Tanto como entrada, para uns, ou como principal, para outros, é a via mais rápida que muitos escolhem para saciar o desejo ardente de prejudicar o Estado. Um dos maiores receios em relação ao PIIM era de que, uma vez mais, houvesse quem tentasse, usando os expedientes mais ardilosos, colocar a mão no pote de mel. Não só inscrevendo obras inexistentes, como também contratando empresas cujas capacidades são duvidosas. O caso do Uíge faz reacender uma inquietação antiga. Muitos governadores prometiam levar a tribunal os empreiteiros supostamente incumpridores. Poucos tiveram coragem suficiente e muitos construtores até acabaram por sair do país com os bolsos cheios sem nunca terem sido questionados sobre projectos não executados. A lógica da palminha nas costas funcionou bem durante anos em determinadas localidades.

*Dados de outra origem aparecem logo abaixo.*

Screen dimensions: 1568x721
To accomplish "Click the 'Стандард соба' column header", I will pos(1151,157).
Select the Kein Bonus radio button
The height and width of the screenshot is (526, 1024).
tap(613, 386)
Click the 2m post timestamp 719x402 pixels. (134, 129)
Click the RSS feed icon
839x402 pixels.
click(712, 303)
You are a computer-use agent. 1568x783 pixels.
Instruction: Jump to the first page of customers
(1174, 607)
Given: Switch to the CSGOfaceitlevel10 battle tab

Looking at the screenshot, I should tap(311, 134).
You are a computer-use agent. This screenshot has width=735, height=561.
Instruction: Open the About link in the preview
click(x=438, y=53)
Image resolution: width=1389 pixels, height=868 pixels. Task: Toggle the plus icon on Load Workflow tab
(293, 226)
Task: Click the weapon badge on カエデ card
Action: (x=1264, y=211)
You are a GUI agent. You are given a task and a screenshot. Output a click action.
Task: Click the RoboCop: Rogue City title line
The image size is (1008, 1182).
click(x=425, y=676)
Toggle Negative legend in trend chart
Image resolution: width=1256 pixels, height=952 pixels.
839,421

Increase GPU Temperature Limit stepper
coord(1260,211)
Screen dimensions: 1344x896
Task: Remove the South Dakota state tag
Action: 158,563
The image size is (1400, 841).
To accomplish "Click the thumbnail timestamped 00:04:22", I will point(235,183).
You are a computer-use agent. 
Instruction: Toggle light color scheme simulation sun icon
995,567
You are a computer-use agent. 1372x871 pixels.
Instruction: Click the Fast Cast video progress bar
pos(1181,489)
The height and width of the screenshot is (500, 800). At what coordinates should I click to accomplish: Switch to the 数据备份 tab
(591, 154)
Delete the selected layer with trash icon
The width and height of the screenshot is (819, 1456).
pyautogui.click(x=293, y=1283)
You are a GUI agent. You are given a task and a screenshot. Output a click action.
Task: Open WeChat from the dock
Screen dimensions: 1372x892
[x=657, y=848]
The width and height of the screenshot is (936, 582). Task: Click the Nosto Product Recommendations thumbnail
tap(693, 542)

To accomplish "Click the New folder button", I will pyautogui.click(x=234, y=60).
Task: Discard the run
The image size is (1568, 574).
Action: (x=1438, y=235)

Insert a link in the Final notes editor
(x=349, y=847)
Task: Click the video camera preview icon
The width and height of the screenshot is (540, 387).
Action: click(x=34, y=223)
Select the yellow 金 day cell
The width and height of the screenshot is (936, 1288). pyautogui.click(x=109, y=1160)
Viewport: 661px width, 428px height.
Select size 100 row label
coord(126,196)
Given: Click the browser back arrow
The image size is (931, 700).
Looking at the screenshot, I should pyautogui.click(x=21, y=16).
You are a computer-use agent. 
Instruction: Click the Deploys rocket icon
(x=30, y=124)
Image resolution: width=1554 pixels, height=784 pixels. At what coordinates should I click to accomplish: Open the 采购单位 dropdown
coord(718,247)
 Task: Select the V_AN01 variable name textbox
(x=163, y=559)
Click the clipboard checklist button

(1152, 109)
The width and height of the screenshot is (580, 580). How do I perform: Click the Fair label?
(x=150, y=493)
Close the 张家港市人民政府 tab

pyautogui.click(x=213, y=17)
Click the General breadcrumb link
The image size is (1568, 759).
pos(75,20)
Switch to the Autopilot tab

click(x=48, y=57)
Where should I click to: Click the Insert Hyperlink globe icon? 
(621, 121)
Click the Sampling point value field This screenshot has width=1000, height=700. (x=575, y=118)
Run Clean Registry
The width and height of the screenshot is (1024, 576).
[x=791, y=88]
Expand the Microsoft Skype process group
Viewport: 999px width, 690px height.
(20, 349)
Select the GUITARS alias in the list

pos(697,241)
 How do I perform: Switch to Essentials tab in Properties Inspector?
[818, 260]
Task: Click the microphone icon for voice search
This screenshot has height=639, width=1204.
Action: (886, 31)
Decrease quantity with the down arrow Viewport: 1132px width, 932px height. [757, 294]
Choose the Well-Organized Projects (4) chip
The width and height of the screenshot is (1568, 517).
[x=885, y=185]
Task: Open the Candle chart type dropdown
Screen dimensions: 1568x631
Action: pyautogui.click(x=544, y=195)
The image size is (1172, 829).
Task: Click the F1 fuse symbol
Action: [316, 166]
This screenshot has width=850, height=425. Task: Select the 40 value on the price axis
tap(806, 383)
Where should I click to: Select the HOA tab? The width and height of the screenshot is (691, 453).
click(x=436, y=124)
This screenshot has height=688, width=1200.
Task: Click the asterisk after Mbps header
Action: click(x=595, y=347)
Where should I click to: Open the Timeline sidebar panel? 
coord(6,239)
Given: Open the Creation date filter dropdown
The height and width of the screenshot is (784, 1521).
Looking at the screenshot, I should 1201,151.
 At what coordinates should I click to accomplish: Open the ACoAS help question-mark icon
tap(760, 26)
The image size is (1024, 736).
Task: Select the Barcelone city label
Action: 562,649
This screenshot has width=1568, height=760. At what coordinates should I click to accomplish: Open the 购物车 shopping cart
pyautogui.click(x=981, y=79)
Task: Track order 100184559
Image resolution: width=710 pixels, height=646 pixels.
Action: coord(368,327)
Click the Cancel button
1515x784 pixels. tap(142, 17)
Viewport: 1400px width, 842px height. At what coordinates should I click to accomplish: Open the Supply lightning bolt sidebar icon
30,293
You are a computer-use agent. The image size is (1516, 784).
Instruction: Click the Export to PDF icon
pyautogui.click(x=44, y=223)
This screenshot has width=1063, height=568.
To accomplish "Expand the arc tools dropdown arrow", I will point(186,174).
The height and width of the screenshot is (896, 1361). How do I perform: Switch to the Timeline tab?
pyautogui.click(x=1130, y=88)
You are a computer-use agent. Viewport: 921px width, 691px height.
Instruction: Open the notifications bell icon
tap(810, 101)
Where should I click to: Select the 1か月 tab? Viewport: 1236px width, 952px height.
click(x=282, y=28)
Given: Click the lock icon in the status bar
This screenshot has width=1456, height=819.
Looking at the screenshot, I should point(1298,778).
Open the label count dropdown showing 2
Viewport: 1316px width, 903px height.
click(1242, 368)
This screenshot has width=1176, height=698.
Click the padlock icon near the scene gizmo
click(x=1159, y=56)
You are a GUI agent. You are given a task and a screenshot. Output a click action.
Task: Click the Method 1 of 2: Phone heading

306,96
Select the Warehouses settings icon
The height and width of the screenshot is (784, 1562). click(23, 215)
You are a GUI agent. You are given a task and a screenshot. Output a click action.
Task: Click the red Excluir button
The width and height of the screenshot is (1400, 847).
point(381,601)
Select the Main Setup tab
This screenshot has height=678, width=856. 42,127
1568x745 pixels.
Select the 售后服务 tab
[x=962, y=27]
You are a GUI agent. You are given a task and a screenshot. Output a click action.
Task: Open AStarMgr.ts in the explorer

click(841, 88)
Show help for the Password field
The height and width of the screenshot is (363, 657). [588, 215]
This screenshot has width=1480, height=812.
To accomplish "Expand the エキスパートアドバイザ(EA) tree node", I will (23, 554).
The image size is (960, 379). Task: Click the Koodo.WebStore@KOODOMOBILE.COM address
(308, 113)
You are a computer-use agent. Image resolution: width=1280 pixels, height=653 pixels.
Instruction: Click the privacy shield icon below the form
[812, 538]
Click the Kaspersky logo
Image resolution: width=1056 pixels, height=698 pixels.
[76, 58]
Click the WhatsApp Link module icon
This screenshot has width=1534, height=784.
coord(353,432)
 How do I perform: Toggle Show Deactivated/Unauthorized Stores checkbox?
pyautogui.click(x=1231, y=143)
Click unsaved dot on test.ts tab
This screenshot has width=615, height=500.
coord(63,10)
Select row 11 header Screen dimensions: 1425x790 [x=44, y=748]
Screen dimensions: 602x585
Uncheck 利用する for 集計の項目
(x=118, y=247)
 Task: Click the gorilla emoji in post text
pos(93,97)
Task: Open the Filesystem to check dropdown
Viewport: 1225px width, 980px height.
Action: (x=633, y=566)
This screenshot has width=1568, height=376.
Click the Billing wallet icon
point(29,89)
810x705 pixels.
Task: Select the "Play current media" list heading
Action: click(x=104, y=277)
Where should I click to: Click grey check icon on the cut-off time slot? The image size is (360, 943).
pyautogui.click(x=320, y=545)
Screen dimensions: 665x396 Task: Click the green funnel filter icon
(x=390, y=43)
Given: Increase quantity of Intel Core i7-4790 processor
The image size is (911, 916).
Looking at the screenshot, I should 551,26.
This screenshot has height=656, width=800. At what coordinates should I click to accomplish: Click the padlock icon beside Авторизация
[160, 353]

Foi assim na contratação de empresas de construção civil, saneamento básico, fornecimento de medicamentos e outros bens a determinados governos provinciais. A repulsa do governador Rescova deve ser complementada com uma queixa à Procuradoria-Geral da República. Quem quer que tenha gizado tal plano, no Uíge, facilmente pode ser acusado de que tinha uma intenção clara de ludibriar o próprio Estado caso tivesse acesso aos montantes da referida empreitada. Dificilmente se consegue perceber como se pode ter esquecido de um centro de saúde, uma infraestrutura visível sem recurso a um microscópio. Um engano ou esquecimento orçado em mais de 28 milhões de Kwanzas leva a muitas interpretações. Talvez, o uso de algum comprimido para a memória ajude a avivar a mente daqueles que, regularmente, ousam participar no festim.